Max Lilja may be one of the biggest name cellists out there, but it’s the particular niche that he’s carved for himself and his classical instrument that make him such a fascinating character. He dropped out of the prestigious Sibelius Academy in his native Finland when his cello-metal group Apocalyptica began finding success, and has been involved in a number of bands since leaving in 2002. He now finds himself playing with opera-metal sensation Tarja Turunen (formerly of Nightwish) and, with a solo career beginning to blossom, we thought it would be rude not to have a chat with the heavy metal cellist himself.
“I started [playing the cello] really early, after I started violin at five,” Lilja tells us. "I don’t come from a very musical family, but for some reason I wanted to play an instrument; and at that time in the early '80s, the music school system here in Finland was really good. So for some mysterious reason, I really wanted to play the cello! I guess it was something in its darker tone.”
There is, in fact, a certain dark quality in Max's voice which matches his words perfectly. Matching his desire came a great talent for the cello:
“I guess I was somewhat talented,” he says, modestly, “as I was chosen for the Junior School of Sibelius Academy at the age of nine, which is not common at all.”
The parallels between classical and metal music have been pointed out many times, and it wasn’t long before Lilja started seeing them for himself.
“For me, it’s the same chords and the same style. There might be a different sound and a different culture surrounding them, but it was all just music to me. We (Apocalyptica) started playing metal songs on our cellos because we loved the songs, and we couldn’t really play any other instrument! It was just for fun, then for some reason it became a little bigger.”
We were keen to know if writing his own music is new to him, or a constant part of his musical life.
“That was something I wanted to do for many years. And after departing from Apocalyptica in 2002, I had a vision of some kind of electronic cello solo thing, but it took many years to get it together,” he says, in enjoyably muddled terms. “First to get the vision together, what I wanted, and then figure out what is possible. The main idea was that all the music should come from the cello, and all the sounds should come from the cello, also."

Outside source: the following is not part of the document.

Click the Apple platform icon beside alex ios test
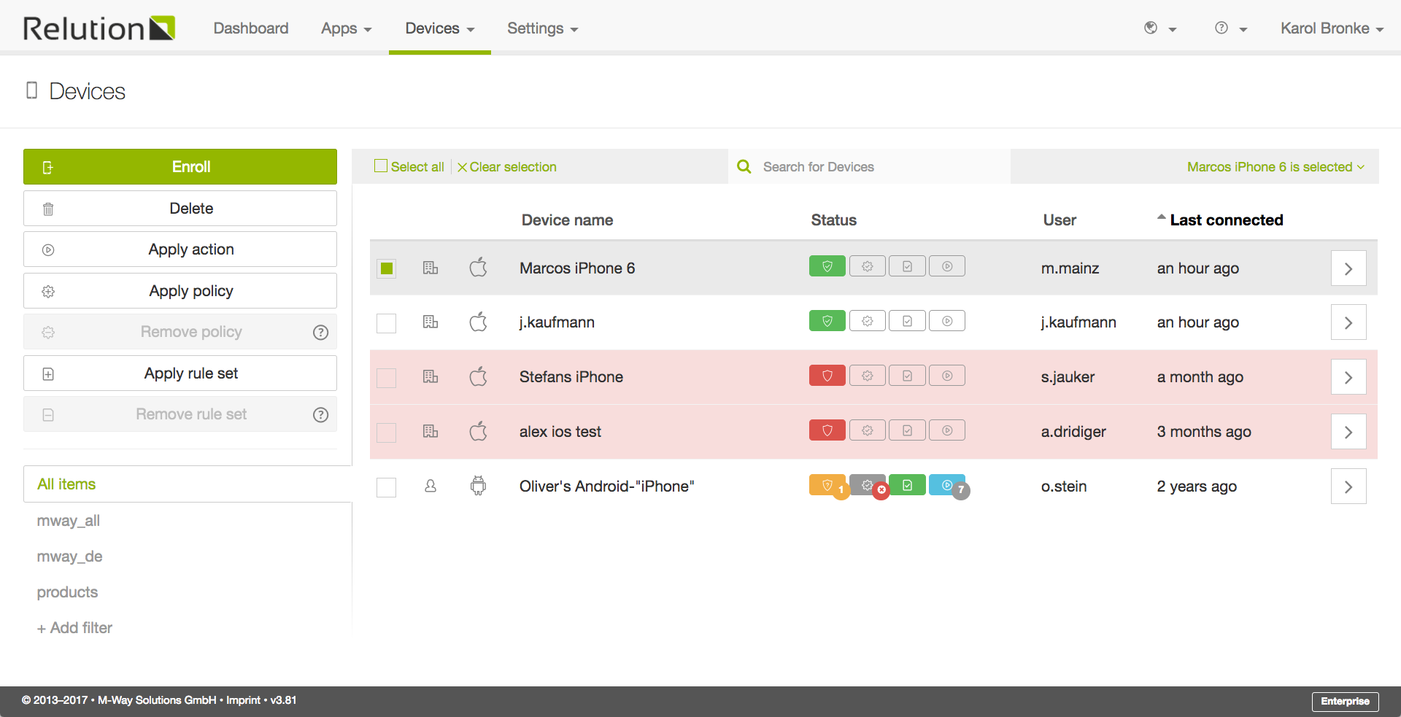 coord(478,431)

Turning his instrument into a full band was the biggest challenge Lilja faced:
“At some point, I was going through some rhythmical stuff, and I was wondering how the hell I was going to get rhythm from the cello without the tonality in it. Luckily, I found one pedal that sliced the tone, and with that I was able to produce beats on the first album. So really it was a process of sound science, and just experimenting with a lot of stuff. I never had any plan to perform these songs live, but when the opportunity was there, of course I wanted to give it a try. It’s been really educating, but a lot of fun.”
It’s very note worthy for anyone with creative aspirations, that Max Lilja seems to have succeeded just by always doing what he finds fun and enjoys, and recognising what it can teach him also.
“I’ve been in a lot of bands and orchestras,” he says, very matter of fact, “and it’s a totally different world to be on stage alone; to be responsible for all of the music, for the communication with the audience, and creating the magic there.”
We piqued his enthusiasm for music tech when asking how he stays on top of all this work.
“I’ve always been an analogue guy, but I’ve been wanting to try something different for the upcoming tour [with Tarja Turunen],” he says. “The processing power in computers is so good now, you can do wonderful things. So I’m running a computer-based system now, and for that I needed a good interface, and RME has the wonderful Babyface Pro out now. I’ve been using RME for the last 10 years now.”
In fact, he’s used a whole span of their interfaces over the years:
“I had the small Fireface, I have a UFX here in the studio, and now the Babyface Pro will go on tour with me," he explains. So why RME, exactly? “Well, I've compared the interfaces with all the other big manufacturers, and I just like the overall sound more; it really is as simple as that. Of course they have wonderful features in all their products, too, but mainly for me it's that sonic quality that ticks all the boxes.”
Despite using these cutting edge interfaces, Lilja is old school at heart:
“I’m definitely an analogue guy; I’m a Moog user, I have all the Moogerfooger pedals. That’s my studio rig for my solo stuff.”
While Max is clearly quite the tech head, the cello will always be the centre of his universe, and he has some rather exciting news for us:
“I’m getting a new cello next week! A new carbon fiber electric cello by a German company called Carbon Klang. I think it will be wonderful, it’s the first cello they’ve made.”
Lilja further explains that the new scene of carbon fibre instruments are really starting to compete with their traditional wooden counterparts, which may raise an eyebrow or three with the traditionalists among us.
Lilja is heading to London next week with Tarja Turunen - he plays Rock On Green Festival on June 5th - and when he isn’t on that 50-date tour with the Finnish soprano, he has all the songs for his third album ready to go. And they are “one hundred times better" than anything he's ever done before, he tells us, with a mischievous tone in his voice. We wish him all the best with the tour, and the new album.